Os palestinos pedirão à Assembleia-Geral da ONU que eleve o status de sua representação atual, de entidade observadora para Estado observador não membro.
Mais países europeus se uniram à França ontem para apoiar a candidatura palestina a uma condição de Estado limitado, mas a Grã-Bretanha preferiu aguardar, dizendo que queria uma garantia de que os palestinos não processarão Israel no Tribunal Penal Internacional (TPI).
A Alemanha anunciou que não apoiará a mudança no status diplomático para os palestinos na Organização das Nações Unidas (ONU), unindo-se a Israel e aos EUA, que dizem que o único caminho genuíno para a obtenção de um Estado é por meio de um acordo de paz a partir de conversas diretas com o Estado judaico.

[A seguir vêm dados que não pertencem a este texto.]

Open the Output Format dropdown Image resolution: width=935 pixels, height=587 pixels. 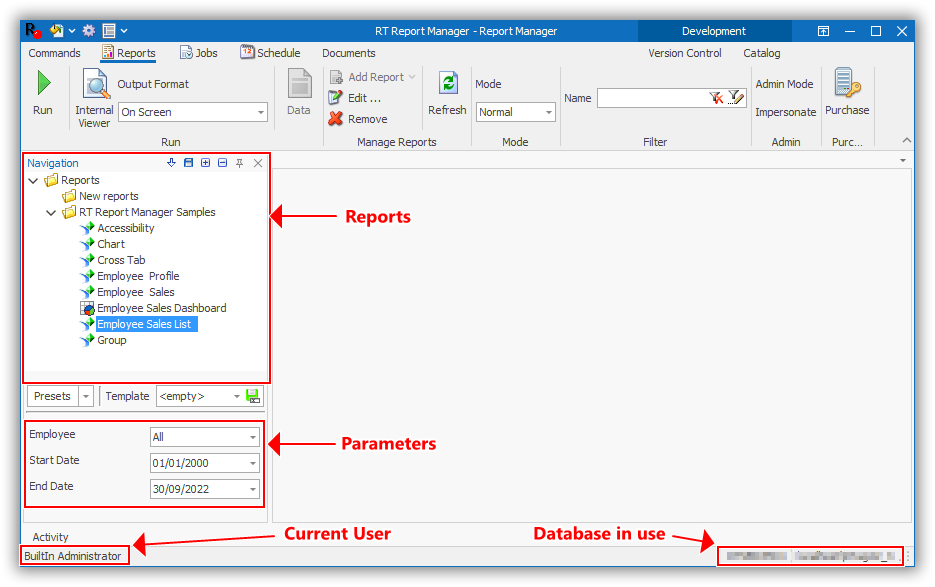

Fortemente contrário à iniciativa palestina, mas ciente de que ela deve ser aprovada com grande maioria, o governo de Israel tenta “reduzir os danos”, disse o porta-voz do Ministério do Exterior, Yigal Palmor, que Israel articula com os EUA a adição de elementos no texto a ser votado na ONU para evitar problemas futuros.
Entre eles, o compromisso dos palestinos de que não recorrerão ao TPI.
Além disso, o governo israelense quer que a resolução deixe claro que o conflito só poderá ser resolvido por meio de negociações.
O novo status não significa o reconhecimento do Estado palestino.